I had no idea of how much effort and drama went into winning that race. Read the book, please.
The part I like best is towards the end. The UW crew has just blown away the other crews in the US Olympic trials in Princeton NJ. The big wheels in the Olympic committee take the UW coach aside and tell him, oh by the way our committee has no money to actually send you to Berlin. If you can't raise $5,000 by the end of the week, we'll have no choice but to send the second place boat from the Pennsylvania Athletic Club.
Remember this as the height of the Great Depression. Penn may have had wealthy people standing by with pockets full of money, but hardly anybody else did.
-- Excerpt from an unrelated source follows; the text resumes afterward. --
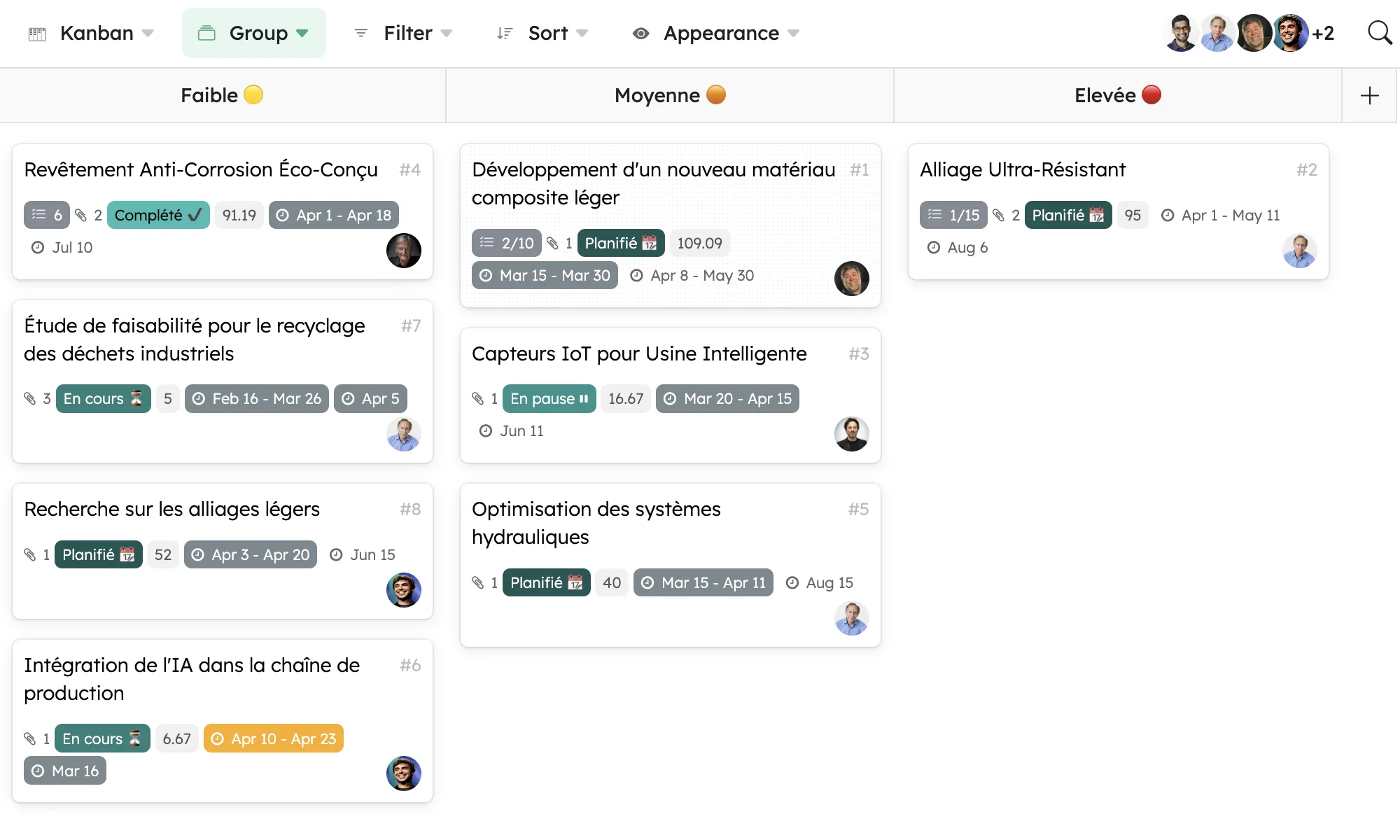1400x840 pixels.
Task: Click the red Elevée priority circle
Action: point(1152,94)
The books says the UW coach, Al Ulbrickson, didn't bat an eye. He immediately huddled with sportswriters from the Seattle P-I and the Seattle Times, who started writing dramatic columns and headlines to be telegraphed back to Seattle overnight. Then the book continues, "within minutes, phones began to ring in Seattle."
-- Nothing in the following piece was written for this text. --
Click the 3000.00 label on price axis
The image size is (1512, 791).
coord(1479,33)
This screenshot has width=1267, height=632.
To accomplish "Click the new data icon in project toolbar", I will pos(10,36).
The director of the UW Alumni started calling prominent UW graduates. The Seattle Chamber of Commerce sent telegrams to every chamber in "every city, town, and hamlet in the state." UW "coeds grabbed tin cans and started going door to door." Hometowns of the nine crew members sent what they could, $50 from Montesano, the timber town on the coast, $50 from Bellingham, and on and on. In the first, day UW students sold $1,500 worth of lapel tags for 50 cents each.
"At the end of the second day, T.E. Davies, chairman of the Seattle Chamber of Commerce put a $5,000 certified check in an envelope and airmailed it to Al Ulbrickson."
Call me idealistic, but that's my idea of what people, especially Northwest people, can do when we work together. Maybe someday we can do it again.